** Start of Given records **
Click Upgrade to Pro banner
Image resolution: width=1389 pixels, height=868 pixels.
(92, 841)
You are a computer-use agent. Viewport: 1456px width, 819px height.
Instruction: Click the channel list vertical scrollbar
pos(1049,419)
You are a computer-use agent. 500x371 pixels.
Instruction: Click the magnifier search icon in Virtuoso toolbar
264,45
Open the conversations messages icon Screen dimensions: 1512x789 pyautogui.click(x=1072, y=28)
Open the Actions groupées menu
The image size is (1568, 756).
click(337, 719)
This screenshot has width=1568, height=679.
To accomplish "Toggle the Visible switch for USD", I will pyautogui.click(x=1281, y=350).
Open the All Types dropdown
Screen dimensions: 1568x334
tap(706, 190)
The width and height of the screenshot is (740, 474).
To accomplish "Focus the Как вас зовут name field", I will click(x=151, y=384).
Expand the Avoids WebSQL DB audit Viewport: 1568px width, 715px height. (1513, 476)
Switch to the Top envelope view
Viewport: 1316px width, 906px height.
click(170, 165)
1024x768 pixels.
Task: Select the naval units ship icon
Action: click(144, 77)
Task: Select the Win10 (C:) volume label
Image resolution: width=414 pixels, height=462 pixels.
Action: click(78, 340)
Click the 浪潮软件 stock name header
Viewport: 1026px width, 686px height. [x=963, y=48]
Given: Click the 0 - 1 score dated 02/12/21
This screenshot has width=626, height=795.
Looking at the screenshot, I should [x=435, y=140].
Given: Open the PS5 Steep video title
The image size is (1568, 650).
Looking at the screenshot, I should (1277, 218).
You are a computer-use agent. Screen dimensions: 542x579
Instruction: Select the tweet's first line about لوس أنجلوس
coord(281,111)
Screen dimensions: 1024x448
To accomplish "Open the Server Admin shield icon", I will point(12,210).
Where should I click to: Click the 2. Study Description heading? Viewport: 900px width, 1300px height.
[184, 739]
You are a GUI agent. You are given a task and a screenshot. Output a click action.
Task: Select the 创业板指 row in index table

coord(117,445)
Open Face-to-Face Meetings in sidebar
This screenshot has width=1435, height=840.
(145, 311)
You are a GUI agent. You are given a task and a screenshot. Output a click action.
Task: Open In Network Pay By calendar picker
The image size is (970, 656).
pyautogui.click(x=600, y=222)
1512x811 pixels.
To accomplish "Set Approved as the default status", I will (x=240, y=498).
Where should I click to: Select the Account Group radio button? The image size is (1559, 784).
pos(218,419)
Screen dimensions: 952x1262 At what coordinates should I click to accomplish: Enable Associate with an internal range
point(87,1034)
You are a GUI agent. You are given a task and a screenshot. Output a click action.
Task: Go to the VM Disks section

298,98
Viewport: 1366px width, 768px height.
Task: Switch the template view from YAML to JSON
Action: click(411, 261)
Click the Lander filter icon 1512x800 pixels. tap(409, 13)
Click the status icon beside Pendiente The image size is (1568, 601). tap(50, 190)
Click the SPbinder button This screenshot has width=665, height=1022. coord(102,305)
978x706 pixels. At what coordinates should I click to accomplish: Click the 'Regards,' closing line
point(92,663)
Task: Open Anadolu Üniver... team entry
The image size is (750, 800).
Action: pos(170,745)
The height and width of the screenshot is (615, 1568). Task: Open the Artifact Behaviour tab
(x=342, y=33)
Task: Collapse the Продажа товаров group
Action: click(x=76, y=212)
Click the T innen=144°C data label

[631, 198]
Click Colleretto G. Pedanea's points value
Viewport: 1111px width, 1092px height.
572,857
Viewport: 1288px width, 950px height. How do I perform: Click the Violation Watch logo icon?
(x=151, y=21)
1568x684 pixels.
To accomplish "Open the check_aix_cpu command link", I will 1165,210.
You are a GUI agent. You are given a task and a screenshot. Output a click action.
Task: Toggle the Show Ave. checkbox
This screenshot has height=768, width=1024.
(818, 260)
** End of Given records **
**Problem statement**
Pick out every line above that contains the string "accomplish", matching case exactly, and copy each one.

**Finished exercise**
To accomplish "Toggle the Visible switch for USD", I will pyautogui.click(x=1281, y=350).
To accomplish "Focus the Как вас зовут name field", I will click(x=151, y=384).
To accomplish "Open the Server Admin shield icon", I will point(12,210).
To accomplish "Set Approved as the default status", I will (x=240, y=498).
Screen dimensions: 952x1262 At what coordinates should I click to accomplish: Enable Associate with an internal range
978x706 pixels. At what coordinates should I click to accomplish: Click the 'Regards,' closing line
To accomplish "Open the check_aix_cpu command link", I will 1165,210.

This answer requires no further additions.